Başbakan Erdoğan, "Kesintisiz biçimde istikrarlı, kararlı biçimde Türkiye'yi çözümlerle buluşturduk, çok önemli reformlar gerçekleştirdik. Bugün yeni bir gündür, yeni bir başlangıçtır. Elbette dünü hatırlayacak ibret alacağız ancak dünün bize verdiği tecrübeyi azık edecek, her zaman olduğu gibi geleceğe dikecek, gelecek için çalışmaya devam edeceğiz. Geçtiğimiz 11 yıl bizim için gurur tablosudur" dedi.

"ÖNCE MİLLETİN SONRA VİCDANIN SESİNE KULAK VEREN BİR KADROYUZ"

Başbakan Erdoğan, "Biz geçmişe bakıp avunanlardan yaptıklarını yeterli görenlerden mevcuda razı gelenlerden asla olmayacağız. Neşet Ertaş'ın babası şöyle diyor: "Aşkınan çalışan yorulmaz." Neşet Ertaş bunu hatırlatıyor. Ne zaman öldüysem işte ben o zaman öldüm diyor. Biz ölünce yoruluruz böyle bilmemiz lazım. Aşk ile çalışmaya bu millet için çalışmaya devam edeceğiz. Eser üretmeye hizmet üretmeye devam edeceğiz. Bizi öylesine hareket olarak görüp sürekli yanılanlar var. Sürekli hayal kırıklığına uğrayan parametresini değiştirmeyenler var. Önce milletin sonra vicdanın sesine kulak veren bir kadroyuz.
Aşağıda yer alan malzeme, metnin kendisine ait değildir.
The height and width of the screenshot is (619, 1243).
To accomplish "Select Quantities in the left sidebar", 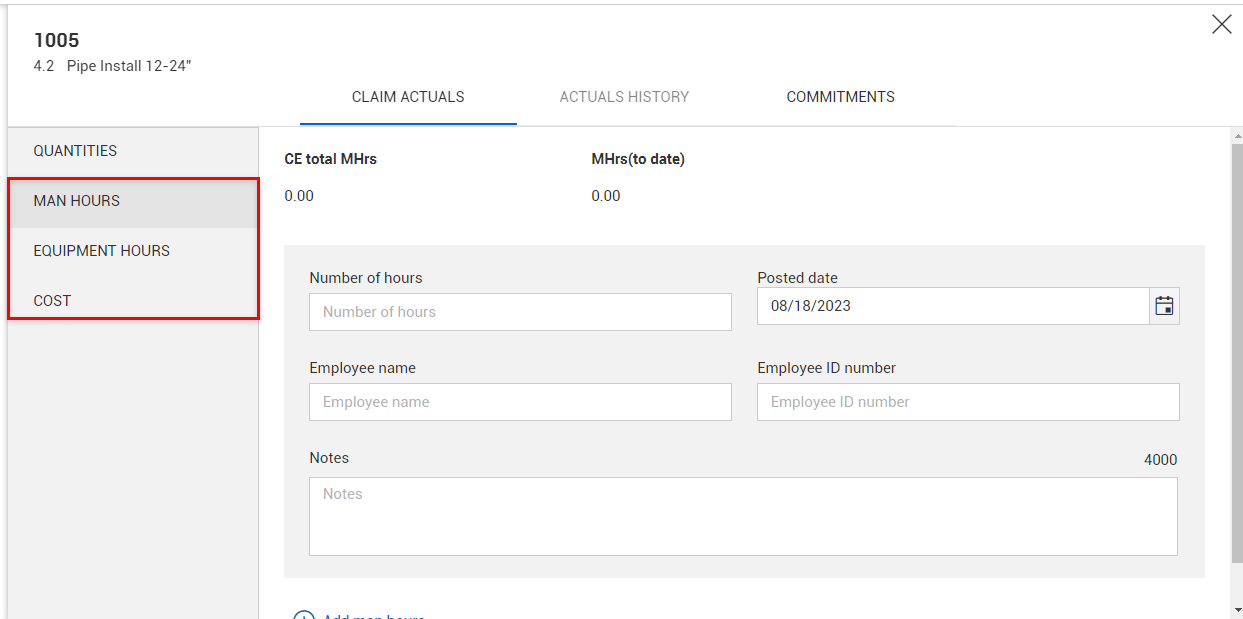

Bizi bir araya getiren çıkar birlikteliği değil, biz ortak idealleri olan ülke ve millet için aynı ortak sızıyı yüreğine hisseden adeta feleğin çemberinden geçen bugünlere ulaşmış yani kader ortaklığı yapmış bir kadroyuz. Biz en başından beri biriz beraberiz. Bundan sonra omuz omuza istikbale yürüyeceğiz. Bu kadronun içinde ben yok biz var" diye konuştu.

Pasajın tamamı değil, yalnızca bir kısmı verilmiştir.